• WHAT YOU ARE ASKED TO DO
Exactly the lines from the top of the records below through the one containing "Recipe (559, 144)" must be set down, with no line added or dropped.

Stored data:
════════

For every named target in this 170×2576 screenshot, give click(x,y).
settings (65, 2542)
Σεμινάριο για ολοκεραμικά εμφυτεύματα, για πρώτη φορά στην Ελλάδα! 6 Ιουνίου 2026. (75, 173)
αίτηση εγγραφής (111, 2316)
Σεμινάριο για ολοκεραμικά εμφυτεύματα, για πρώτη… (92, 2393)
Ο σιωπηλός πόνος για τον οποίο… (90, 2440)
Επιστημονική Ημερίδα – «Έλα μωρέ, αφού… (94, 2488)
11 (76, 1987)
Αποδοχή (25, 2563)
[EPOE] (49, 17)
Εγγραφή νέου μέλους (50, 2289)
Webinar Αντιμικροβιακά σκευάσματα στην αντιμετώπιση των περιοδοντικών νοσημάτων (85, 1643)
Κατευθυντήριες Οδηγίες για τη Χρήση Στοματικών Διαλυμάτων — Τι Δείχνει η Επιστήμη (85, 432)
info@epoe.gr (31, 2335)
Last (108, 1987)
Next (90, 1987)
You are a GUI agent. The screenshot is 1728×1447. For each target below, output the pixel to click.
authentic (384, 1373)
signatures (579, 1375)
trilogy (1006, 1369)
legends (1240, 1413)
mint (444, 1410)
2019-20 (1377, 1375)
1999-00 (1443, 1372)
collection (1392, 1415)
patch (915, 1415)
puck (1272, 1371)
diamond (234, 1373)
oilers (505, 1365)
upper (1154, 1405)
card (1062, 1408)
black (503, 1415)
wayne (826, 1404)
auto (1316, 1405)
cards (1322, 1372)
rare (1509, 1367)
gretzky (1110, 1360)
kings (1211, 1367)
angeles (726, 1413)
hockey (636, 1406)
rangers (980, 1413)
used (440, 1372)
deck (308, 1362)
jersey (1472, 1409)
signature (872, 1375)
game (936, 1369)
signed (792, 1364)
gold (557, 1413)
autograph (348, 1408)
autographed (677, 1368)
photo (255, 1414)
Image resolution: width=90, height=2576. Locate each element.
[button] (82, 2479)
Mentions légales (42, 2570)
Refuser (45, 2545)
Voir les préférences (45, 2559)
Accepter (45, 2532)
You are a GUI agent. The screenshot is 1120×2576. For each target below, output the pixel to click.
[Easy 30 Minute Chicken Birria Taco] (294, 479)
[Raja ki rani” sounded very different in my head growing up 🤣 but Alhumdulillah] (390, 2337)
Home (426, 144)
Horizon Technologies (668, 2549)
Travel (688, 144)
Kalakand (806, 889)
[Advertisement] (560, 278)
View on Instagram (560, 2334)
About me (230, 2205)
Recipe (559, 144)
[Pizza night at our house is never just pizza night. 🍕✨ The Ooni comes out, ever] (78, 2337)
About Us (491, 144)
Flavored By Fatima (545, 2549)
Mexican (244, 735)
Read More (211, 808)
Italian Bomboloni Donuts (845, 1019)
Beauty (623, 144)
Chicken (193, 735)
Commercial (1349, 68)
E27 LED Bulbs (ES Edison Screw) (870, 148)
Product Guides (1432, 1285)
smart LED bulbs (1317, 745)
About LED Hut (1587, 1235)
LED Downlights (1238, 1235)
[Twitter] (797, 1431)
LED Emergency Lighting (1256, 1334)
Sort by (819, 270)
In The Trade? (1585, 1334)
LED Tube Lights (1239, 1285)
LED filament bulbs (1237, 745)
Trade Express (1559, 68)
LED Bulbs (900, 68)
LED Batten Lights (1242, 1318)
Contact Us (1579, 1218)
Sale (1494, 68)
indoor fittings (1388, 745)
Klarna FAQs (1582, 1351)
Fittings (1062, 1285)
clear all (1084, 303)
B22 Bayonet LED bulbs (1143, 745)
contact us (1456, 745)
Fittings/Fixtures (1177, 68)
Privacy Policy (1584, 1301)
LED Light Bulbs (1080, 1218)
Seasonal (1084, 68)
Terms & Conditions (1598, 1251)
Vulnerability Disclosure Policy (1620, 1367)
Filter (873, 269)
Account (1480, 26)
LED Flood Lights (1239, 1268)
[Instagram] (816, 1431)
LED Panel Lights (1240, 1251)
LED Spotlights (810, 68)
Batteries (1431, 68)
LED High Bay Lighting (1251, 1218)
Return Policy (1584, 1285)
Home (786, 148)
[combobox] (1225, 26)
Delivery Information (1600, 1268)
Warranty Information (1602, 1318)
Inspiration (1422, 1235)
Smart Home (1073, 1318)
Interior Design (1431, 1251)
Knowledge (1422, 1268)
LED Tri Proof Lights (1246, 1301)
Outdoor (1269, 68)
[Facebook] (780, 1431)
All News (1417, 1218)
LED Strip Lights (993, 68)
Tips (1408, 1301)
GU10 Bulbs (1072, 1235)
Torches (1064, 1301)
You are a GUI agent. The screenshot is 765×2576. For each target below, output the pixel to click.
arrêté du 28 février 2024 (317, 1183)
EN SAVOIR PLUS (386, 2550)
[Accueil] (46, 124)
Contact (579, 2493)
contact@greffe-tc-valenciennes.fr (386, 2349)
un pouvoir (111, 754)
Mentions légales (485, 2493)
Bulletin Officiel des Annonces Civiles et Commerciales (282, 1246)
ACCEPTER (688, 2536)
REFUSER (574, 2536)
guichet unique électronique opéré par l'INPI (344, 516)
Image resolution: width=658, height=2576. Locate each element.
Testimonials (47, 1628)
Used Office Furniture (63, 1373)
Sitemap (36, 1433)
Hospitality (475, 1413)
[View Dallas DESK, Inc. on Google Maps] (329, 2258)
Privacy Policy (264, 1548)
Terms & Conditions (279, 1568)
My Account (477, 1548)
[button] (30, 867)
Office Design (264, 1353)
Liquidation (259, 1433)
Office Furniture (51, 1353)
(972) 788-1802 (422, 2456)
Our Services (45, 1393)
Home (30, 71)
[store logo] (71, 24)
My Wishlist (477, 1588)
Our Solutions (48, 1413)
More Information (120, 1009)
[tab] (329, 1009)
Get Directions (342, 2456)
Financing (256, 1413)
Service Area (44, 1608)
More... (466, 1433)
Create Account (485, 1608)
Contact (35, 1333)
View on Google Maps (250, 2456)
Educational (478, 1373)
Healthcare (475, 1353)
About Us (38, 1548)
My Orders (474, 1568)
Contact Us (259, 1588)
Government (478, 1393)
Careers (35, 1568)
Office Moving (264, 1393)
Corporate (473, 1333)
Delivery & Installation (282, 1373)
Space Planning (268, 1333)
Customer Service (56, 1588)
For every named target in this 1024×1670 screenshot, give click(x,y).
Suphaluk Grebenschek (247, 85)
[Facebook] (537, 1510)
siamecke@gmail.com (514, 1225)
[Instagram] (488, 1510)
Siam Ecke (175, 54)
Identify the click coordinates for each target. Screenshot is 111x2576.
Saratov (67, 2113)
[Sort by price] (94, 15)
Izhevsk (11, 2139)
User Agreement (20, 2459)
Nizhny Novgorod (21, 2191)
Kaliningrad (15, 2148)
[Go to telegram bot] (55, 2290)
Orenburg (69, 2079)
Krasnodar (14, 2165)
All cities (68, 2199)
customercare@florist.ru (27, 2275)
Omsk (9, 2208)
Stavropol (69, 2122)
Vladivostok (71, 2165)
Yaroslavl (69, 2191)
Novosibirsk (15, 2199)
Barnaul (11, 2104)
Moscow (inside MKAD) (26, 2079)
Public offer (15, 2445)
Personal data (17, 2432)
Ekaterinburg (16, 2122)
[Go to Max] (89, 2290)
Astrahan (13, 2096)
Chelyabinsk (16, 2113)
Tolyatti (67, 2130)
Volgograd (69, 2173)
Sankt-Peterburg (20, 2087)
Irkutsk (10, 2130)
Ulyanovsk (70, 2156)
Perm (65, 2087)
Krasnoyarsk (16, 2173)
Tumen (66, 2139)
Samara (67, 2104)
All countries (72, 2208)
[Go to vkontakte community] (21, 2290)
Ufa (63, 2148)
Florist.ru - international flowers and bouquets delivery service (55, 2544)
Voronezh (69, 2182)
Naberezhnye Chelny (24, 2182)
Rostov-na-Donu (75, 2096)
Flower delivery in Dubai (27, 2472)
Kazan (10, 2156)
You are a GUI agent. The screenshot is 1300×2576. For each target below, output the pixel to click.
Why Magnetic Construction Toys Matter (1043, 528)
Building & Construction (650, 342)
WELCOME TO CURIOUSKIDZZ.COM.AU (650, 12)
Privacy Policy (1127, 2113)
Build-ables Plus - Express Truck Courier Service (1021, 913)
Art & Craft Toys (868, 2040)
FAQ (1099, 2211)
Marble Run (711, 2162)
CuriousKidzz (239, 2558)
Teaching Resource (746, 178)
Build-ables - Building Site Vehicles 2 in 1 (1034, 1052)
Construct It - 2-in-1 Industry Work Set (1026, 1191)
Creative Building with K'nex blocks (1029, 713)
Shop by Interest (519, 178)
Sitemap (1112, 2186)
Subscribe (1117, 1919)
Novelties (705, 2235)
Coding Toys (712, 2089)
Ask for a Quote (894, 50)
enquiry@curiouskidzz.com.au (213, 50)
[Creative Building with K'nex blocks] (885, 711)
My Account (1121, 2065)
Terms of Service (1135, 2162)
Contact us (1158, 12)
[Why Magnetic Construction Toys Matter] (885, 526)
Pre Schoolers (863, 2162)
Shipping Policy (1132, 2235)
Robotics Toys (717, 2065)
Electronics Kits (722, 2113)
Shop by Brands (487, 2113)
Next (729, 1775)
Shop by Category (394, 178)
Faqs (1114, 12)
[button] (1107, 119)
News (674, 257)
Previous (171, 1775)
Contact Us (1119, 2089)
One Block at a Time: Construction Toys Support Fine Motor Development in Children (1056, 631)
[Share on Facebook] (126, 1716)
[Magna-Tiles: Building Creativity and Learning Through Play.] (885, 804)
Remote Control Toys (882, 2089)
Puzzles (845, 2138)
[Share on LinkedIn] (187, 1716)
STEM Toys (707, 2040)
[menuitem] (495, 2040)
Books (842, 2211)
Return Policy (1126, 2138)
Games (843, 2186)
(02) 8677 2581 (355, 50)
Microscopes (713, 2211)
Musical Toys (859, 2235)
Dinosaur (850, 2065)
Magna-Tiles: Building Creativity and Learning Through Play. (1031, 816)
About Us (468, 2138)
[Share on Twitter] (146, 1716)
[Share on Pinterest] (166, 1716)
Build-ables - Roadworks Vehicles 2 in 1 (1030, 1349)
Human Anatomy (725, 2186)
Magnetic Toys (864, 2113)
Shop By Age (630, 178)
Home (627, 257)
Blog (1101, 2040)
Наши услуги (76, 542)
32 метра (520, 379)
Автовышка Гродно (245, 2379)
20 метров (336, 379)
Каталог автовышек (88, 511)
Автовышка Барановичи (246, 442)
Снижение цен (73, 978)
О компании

════════

• EXERCISE RESPONSE
For every named target in this 170×2576 screenshot, give click(x,y).
settings (65, 2542)
Σεμινάριο για ολοκεραμικά εμφυτεύματα, για πρώτη φορά στην Ελλάδα! 6 Ιουνίου 2026. (75, 173)
αίτηση εγγραφής (111, 2316)
Σεμινάριο για ολοκεραμικά εμφυτεύματα, για πρώτη… (92, 2393)
Ο σιωπηλός πόνος για τον οποίο… (90, 2440)
Επιστημονική Ημερίδα – «Έλα μωρέ, αφού… (94, 2488)
11 (76, 1987)
Αποδοχή (25, 2563)
[EPOE] (49, 17)
Εγγραφή νέου μέλους (50, 2289)
Webinar Αντιμικροβιακά σκευάσματα στην αντιμετώπιση των περιοδοντικών νοσημάτων (85, 1643)
Κατευθυντήριες Οδηγίες για τη Χρήση Στοματικών Διαλυμάτων — Τι Δείχνει η Επιστήμη (85, 432)
info@epoe.gr (31, 2335)
Last (108, 1987)
Next (90, 1987)
You are a GUI agent. The screenshot is 1728×1447. For each target below, output the pixel to click.
authentic (384, 1373)
signatures (579, 1375)
trilogy (1006, 1369)
legends (1240, 1413)
mint (444, 1410)
2019-20 (1377, 1375)
1999-00 (1443, 1372)
collection (1392, 1415)
patch (915, 1415)
puck (1272, 1371)
diamond (234, 1373)
oilers (505, 1365)
upper (1154, 1405)
card (1062, 1408)
black (503, 1415)
wayne (826, 1404)
auto (1316, 1405)
cards (1322, 1372)
rare (1509, 1367)
gretzky (1110, 1360)
kings (1211, 1367)
angeles (726, 1413)
hockey (636, 1406)
rangers (980, 1413)
used (440, 1372)
deck (308, 1362)
jersey (1472, 1409)
signature (872, 1375)
game (936, 1369)
signed (792, 1364)
gold (557, 1413)
autograph (348, 1408)
autographed (677, 1368)
photo (255, 1414)
Image resolution: width=90, height=2576. Locate each element.
[button] (82, 2479)
Mentions légales (42, 2570)
Refuser (45, 2545)
Voir les préférences (45, 2559)
Accepter (45, 2532)
You are a GUI agent. The screenshot is 1120×2576. For each target below, output the pixel to click.
[Easy 30 Minute Chicken Birria Taco] (294, 479)
[Raja ki rani” sounded very different in my head growing up 🤣 but Alhumdulillah] (390, 2337)
Home (426, 144)
Horizon Technologies (668, 2549)
Travel (688, 144)
Kalakand (806, 889)
[Advertisement] (560, 278)
View on Instagram (560, 2334)
About me (230, 2205)
Recipe (559, 144)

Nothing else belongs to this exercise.